The allow_dynamic_composition flag gives template authors control over whether the planner can compose novel handlers from primitives or must limit itself to common patterns. This is a safety lever: templates used in high-trust environments can enable dynamic composition for maximum flexibility, while templates used in more constrained environments can restrict to well-tested common patterns. In both cases, compositions are validated against the same structural invariants (contract compatibility, single-mutation boundary).
Prototyping Goals
Prototype 1: Fragment Schema and Validation
Objective: Define the fragment schema and implement the validation pipeline, including grammar composition structural invariant checking, independent of LLM integration.
Success criteria:
- Fragment schema defined with JSON Schema, supporting common pattern references, dynamic compositions, and callable handler references
- Validation pipeline rejects all identified invalid fragment patterns
- Composition validation catches incompatible primitive chains and single-mutation boundary violations
- Validation produces actionable diagnostic messages
- Valid fragments can be materialized into workflow steps in a test environment
Prototype 2: LLM-Generated Fragments
Objective: Validate that an LLM can generate valid workflow fragments from grammar capability schemas, including dynamic compositions.
Success criteria:
- Claude generates valid fragments for at least 3 distinct problem types
- Generated fragments pass the validation pipeline including structural invariant checking
- Fragments use common patterns, dynamic compositions, or both appropriately
- Planning prompt engineering (informed by Phase 0 MCP server experience) produces consistent results
Prototype 3: End-to-End Planning and Execution
Objective: Execute a complete workflow with an LLM planning step.
Success criteria:
- Task is created with a planning step in its template
- Planning step calls LLM, receives fragment, passes validation
- Fragment is materialized as workflow steps (grammar-composed and/or application-specific)
- Planned steps execute through appropriate workers
- Convergence step receives results from planned steps
- Full workflow observable through standard Tasker telemetry
- Agent-created tasks containing planning steps execute correctly with
parent_correlation_idtraceability
Validation Criteria for Phase Completion
- Workflow fragment schema defined and documented, supporting common pattern references, dynamic compositions, and application callables
- Fragment validation pipeline implemented with all stages including composition structural invariant checking
- Planning step handler type implemented in at least Rust
- LLM integration adapter supports at least one provider (recommend: Anthropic API)
- Fragment materialization extends existing step creation with full transactional guarantees
- At least 3 end-to-end workflows demonstrated with LLM planning, including at least one using dynamic composition
- Validation failure modes tested and documented with diagnostic output
- Planning step telemetry includes LLM call metrics, fragment structure, and validation results
Relationship to Other Phases
- Phase 0 informs this phase: MCP server experience with LLM integration, prompt engineering, and validation feedback transfers directly.
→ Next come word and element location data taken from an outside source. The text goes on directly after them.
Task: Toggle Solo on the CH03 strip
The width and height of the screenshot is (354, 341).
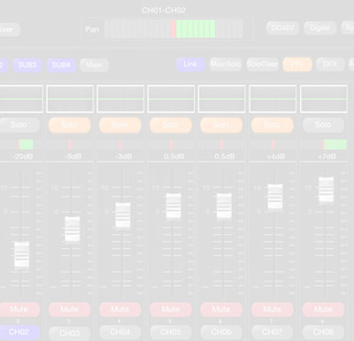Action: [x=69, y=125]
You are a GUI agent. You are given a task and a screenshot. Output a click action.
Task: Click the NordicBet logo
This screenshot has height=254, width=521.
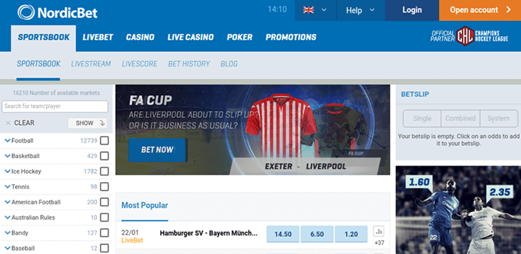(x=57, y=12)
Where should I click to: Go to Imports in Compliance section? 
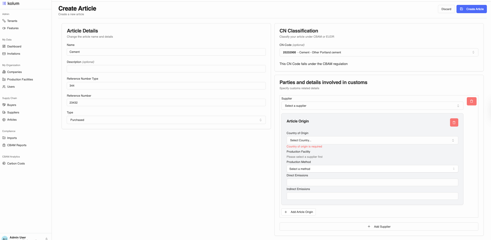pyautogui.click(x=12, y=138)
- Phase 1 is a prerequisite: planning steps generate fragments that reference grammar compositions — both common patterns and dynamic compositions.
- Phase 3 extends this phase: recursive planning is nested planning steps within planned fragments.
- Agent orchestration composes with this phase: agents can create tasks containing planning steps, combining agent-level reasoning with LLM planning-level composition.
This document will be updated as Phase 1 progresses and reveals design insights that inform planning interface design.